I had breakfast this morning with the man I call my rabbi (though I am not Jewish), the amazing Rabbi Steve Greenberg. He brought me a copy of a new booklet “Food for Thought,” published by the New York City non-profit Hazon, which “works to create a healthier and more sustainable Jewish community, as a step towards a healthier and more sustainable world for all.”
Anyway, Rabbi Greenberg showed me a great story in “Food for Thought,” taken from the Talmud. By way of explanation, the Rabbi told me, there is a mishnah, or prohibition, against moving stones from your own property onto the common property.
This can be more widely interpreted as a prohibition against putting our own pollution in the public space.
As the story goes:
Our sages taught:
A man should not move stones from his ground to public ground.

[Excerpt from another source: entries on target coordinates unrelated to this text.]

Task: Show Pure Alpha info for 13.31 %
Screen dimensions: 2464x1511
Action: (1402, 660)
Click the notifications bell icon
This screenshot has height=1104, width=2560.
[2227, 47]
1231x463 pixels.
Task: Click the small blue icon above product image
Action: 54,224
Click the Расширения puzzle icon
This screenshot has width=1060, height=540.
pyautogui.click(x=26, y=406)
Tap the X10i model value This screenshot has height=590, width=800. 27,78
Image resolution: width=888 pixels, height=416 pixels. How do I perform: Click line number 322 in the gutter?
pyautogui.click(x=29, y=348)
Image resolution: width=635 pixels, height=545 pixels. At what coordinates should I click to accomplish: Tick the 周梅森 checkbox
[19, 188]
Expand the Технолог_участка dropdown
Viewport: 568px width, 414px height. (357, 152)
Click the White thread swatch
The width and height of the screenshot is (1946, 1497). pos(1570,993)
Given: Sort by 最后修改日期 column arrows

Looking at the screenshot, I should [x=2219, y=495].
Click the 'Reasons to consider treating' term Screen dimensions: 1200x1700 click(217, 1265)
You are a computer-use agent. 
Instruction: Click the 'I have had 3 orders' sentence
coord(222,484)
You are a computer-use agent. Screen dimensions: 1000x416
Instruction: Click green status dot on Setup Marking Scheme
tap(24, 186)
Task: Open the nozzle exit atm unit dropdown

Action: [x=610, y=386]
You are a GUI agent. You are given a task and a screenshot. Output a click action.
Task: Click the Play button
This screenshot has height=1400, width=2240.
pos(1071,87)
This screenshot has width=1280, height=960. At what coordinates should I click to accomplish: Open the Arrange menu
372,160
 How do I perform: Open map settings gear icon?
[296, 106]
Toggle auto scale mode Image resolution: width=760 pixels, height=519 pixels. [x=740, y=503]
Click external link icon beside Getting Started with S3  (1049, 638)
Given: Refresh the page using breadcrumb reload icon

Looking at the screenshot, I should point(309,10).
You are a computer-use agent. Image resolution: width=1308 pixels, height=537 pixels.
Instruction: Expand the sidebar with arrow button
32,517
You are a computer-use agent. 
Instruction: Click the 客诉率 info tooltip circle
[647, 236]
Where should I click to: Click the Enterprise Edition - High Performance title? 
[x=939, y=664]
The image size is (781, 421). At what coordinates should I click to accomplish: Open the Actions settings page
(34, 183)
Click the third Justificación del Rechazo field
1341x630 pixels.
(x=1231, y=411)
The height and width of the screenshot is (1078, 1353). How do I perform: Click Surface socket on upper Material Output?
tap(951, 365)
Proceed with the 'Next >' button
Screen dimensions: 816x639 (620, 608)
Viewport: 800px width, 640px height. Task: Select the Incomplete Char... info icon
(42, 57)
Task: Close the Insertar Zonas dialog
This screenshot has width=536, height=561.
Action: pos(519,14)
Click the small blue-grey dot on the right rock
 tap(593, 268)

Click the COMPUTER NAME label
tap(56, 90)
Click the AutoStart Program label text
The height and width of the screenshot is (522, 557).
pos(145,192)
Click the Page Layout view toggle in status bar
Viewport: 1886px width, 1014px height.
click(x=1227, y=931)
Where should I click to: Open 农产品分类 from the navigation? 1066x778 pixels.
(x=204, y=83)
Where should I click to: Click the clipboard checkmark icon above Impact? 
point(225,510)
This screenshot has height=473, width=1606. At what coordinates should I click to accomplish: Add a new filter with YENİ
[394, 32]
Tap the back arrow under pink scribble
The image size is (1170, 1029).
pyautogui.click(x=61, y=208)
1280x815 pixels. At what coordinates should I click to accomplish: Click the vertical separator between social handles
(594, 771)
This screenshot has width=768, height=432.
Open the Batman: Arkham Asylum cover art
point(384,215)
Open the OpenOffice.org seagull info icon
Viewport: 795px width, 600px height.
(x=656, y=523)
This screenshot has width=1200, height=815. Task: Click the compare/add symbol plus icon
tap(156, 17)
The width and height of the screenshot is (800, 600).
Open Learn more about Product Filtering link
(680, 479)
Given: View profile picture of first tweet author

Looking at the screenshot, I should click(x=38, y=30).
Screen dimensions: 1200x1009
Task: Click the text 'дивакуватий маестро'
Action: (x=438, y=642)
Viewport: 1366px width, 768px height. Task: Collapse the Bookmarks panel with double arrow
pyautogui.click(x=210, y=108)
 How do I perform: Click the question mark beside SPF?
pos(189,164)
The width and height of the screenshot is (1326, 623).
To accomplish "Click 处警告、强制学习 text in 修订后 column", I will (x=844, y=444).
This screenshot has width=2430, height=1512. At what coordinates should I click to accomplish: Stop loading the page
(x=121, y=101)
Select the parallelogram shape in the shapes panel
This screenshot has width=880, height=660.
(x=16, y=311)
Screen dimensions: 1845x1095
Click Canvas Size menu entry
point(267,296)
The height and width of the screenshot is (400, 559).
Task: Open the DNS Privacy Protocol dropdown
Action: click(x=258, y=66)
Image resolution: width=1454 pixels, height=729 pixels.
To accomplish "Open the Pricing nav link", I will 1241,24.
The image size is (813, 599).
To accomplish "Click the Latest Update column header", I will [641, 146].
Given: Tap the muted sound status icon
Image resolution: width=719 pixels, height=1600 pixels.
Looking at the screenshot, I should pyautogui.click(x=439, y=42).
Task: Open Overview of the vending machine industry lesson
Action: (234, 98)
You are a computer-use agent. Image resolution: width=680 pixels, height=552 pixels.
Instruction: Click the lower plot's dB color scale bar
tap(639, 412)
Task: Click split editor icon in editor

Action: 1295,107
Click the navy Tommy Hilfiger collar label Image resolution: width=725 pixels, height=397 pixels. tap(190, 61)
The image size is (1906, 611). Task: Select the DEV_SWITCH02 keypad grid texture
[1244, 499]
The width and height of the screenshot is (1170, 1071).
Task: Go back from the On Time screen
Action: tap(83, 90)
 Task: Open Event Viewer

A certain man was moving stones from his ground onto public ground when a pious man found him doing so and said to him,
“Fool, why do you move stones from ground which is not yours to ground which is yours?”
The man laughed at him.
[You get this, right? The man is moving his trash into the commons but the holy man said why are you moving trash from the commons onto your own ground. So the man laughed that he didn’t understand.]
Some days later, the man had to sell his field, and when he was walking on that public ground he stumbled over those stones.
He then said, “How well did that pious man say to me, ‘Why do you move stones from ground which is not yours to ground which is yours?’”
–Talmud Bavli, Masekhet Bava Kama 50b
The man thought he was getting away with something, but later, he tripped over the very stones he’d moved to the common ground. We think we’re getting way with it when we treat our planet badly, but that’s because we’ve forgotten that we’re all interconnected.